Limitations & Future Work

  • Although the evaluation suite covers 6 biases, the types of known biases in cognitive psychology are far more numerous (e.g., publication bias, survivorship bias), requiring expansion in future work.
  • The absolute value of bias scores is difficult to directly interpret as "severity of harm", and correlation analysis with actual scientific research error rates is lacking.
  • Debiasing strategies increase inference costs, introducing latency issues in real-time research assistance scenarios.
  • Future work can develop specialized "scientific assistant security guardrails" to automatically screen for biases before LLMs provide scientific advice.
  • vs.

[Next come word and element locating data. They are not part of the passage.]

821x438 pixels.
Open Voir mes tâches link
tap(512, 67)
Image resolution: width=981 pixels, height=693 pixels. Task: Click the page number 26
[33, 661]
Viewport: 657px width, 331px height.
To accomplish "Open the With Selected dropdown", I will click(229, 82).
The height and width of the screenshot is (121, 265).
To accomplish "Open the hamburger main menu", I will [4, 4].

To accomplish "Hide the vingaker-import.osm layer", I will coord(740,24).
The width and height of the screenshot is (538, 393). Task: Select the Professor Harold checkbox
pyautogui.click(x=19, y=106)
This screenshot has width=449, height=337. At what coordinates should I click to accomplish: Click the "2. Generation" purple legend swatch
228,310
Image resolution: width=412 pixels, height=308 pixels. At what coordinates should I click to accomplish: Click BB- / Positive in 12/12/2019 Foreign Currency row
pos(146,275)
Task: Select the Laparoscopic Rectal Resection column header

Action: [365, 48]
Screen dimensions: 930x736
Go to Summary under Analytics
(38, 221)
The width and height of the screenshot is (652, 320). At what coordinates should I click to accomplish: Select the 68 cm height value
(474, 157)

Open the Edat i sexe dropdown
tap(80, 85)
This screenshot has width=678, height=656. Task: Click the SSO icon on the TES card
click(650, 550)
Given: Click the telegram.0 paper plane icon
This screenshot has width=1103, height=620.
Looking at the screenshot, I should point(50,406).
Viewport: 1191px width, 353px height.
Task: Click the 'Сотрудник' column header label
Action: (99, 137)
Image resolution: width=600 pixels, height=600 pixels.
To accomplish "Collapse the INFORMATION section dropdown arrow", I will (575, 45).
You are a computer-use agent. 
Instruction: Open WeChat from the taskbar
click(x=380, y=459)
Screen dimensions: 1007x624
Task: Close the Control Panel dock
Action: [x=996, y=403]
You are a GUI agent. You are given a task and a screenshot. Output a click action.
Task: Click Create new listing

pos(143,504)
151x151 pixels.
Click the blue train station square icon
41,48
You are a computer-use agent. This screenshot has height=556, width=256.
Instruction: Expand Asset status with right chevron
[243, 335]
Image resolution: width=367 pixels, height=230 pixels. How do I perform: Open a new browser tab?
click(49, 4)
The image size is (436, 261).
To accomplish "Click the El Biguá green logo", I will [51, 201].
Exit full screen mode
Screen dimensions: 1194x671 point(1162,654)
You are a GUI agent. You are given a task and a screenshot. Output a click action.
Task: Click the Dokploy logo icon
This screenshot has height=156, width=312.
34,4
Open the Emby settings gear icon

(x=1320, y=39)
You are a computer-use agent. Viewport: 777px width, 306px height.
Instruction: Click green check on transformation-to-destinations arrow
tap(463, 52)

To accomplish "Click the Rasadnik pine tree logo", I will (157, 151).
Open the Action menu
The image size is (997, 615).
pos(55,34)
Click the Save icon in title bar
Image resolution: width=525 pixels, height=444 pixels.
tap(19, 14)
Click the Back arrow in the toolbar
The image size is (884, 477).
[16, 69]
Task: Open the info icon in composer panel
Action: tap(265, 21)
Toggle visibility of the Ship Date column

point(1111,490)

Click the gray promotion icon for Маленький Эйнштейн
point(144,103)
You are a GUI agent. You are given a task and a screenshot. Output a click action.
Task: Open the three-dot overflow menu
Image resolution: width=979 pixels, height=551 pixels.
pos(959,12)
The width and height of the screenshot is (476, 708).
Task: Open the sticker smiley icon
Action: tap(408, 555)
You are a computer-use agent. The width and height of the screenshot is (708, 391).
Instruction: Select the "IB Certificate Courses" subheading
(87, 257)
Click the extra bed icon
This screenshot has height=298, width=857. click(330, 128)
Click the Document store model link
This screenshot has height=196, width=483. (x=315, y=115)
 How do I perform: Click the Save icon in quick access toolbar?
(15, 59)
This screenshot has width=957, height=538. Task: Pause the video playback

CogBias (Echterhoff et al., 2024): CogBias also evaluates cognitive biases in LLMs but uses general scenarios. The scientific research-contextualized design in this work makes the evaluation results more targeted and practical.
  • vs. Social Bias Research (BBQ, WinoBias): Traditional bias benchmarks focus on demographic factors, whereas the cognitive biases addressed in this study are more insidious and have a greater impact in scientific research settings.
  • vs. Red Teaming for Science: Red-teaming methods already exist in the safety alignment domain; this work can be viewed as cognitive safety red-teaming in scientific scenarios.

Rating

  • Novelty: ⭐⭐⭐⭐ The perspective of cognitive bias evaluation in scientific research scenarios is novel, and the test suite is elegantly designed.
  • Experimental Thoroughness: ⭐⭐⭐⭐ Comprehensive evaluation covering 6 biases, multiple models, and ablation studies on debiasing strategies.
  • Writing Quality: ⭐⭐⭐⭐ Clear interdisciplinary analysis between cognitive psychology and NLP.
  • Value: ⭐⭐⭐⭐⭐ High practical value, offering important warnings regarding the reliability of LLMs in scientific research.